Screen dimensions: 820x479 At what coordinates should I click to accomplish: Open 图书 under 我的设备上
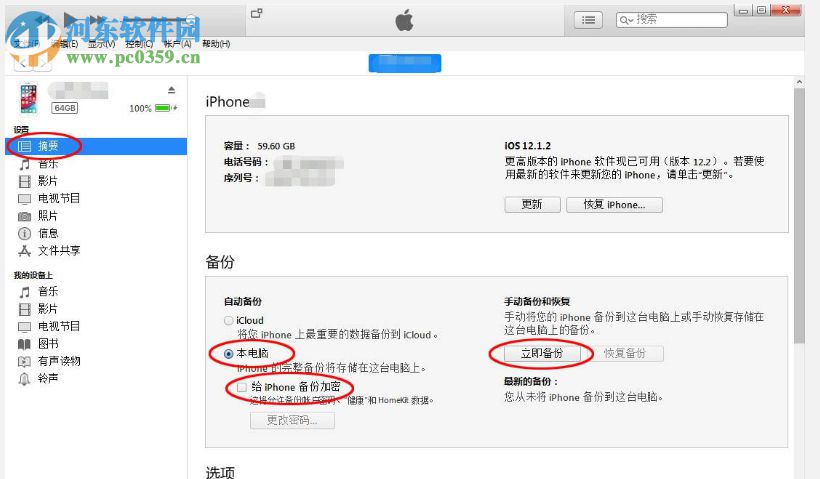point(48,344)
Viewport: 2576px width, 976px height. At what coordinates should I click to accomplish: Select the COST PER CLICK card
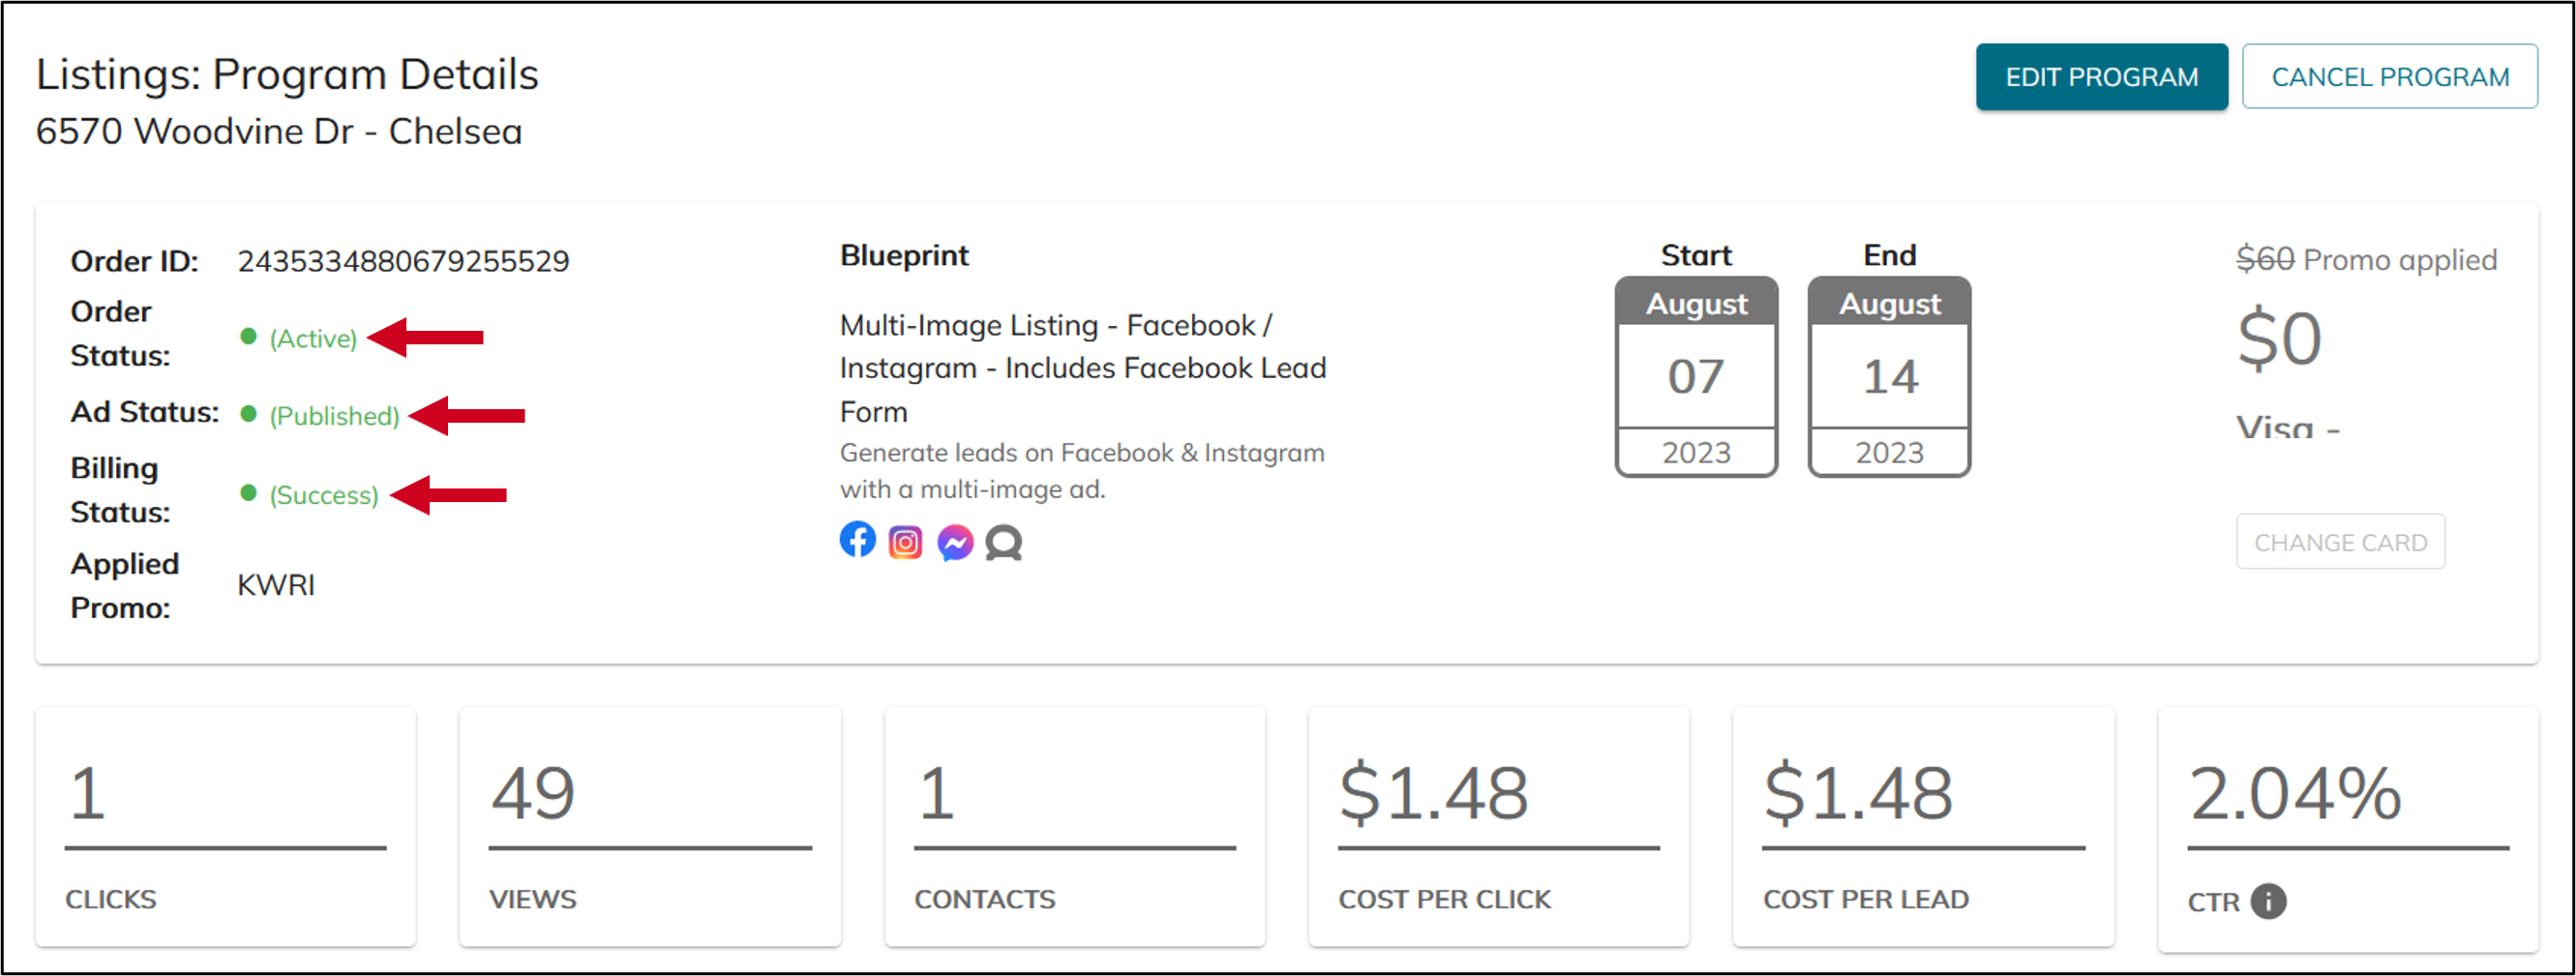(1499, 827)
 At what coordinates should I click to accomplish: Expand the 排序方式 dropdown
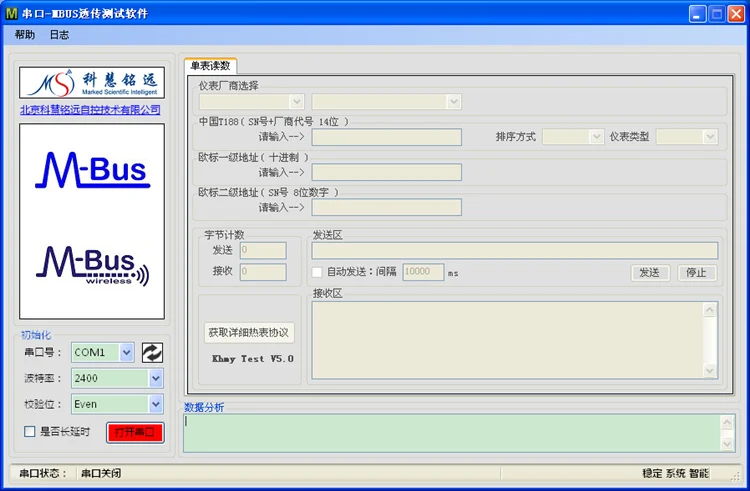(596, 137)
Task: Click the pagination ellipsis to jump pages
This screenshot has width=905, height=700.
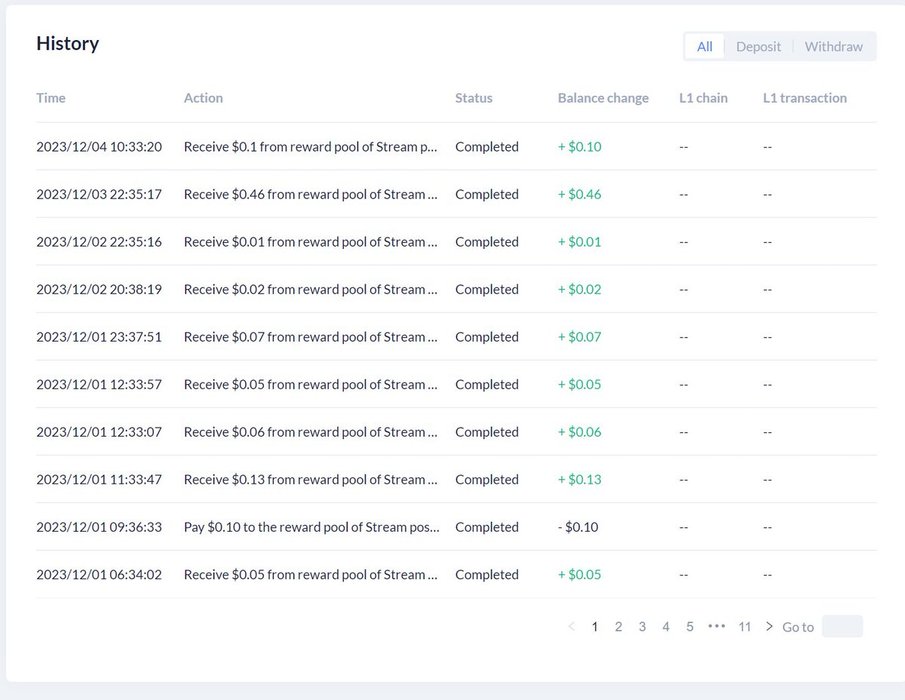Action: point(716,627)
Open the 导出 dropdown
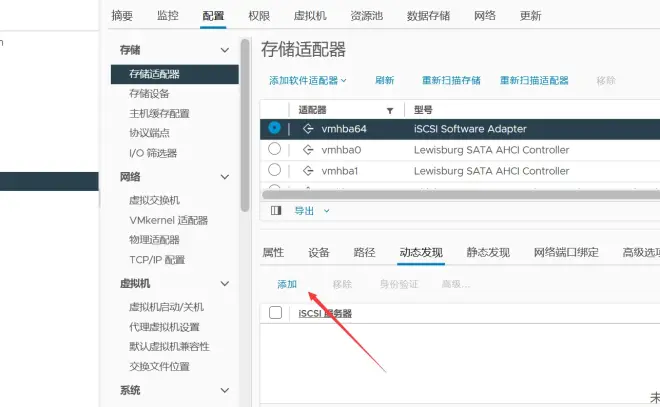 311,211
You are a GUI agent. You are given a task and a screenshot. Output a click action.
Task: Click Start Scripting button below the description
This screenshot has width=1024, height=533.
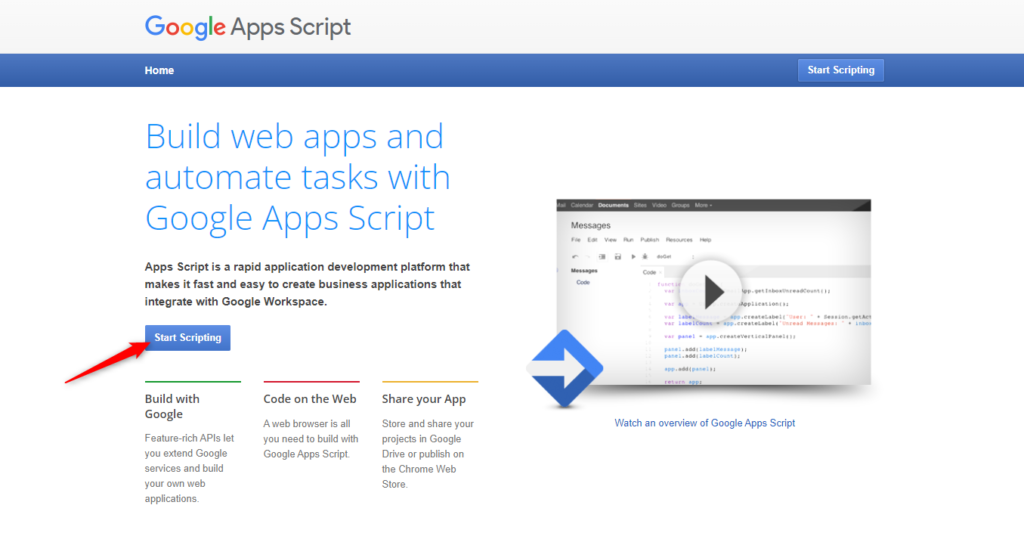(x=188, y=338)
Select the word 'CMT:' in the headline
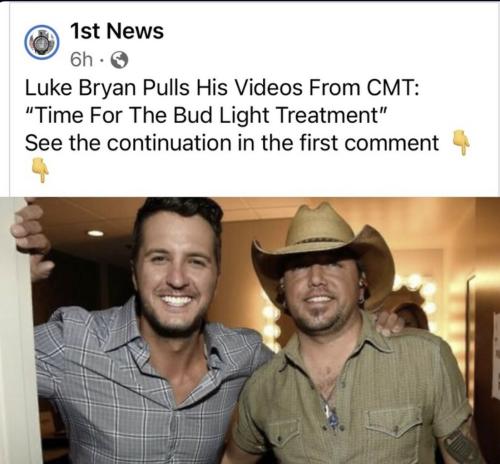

= HOW TO COMPLETE THIS TASK =
A word-for-word copy is needed of the lines from the line with "Open the 导出 dropdown" through the last line of the entries above, with both ends kept and the pictures dropped.

= TASK SOLUTION =
Open the 导出 dropdown
 311,211
You are a GUI agent. You are given a task and a screenshot. Output a click action.
Task: Click Start Scripting button below the description
This screenshot has width=1024, height=533.
(x=188, y=338)
Select the word 'CMT:' in the headline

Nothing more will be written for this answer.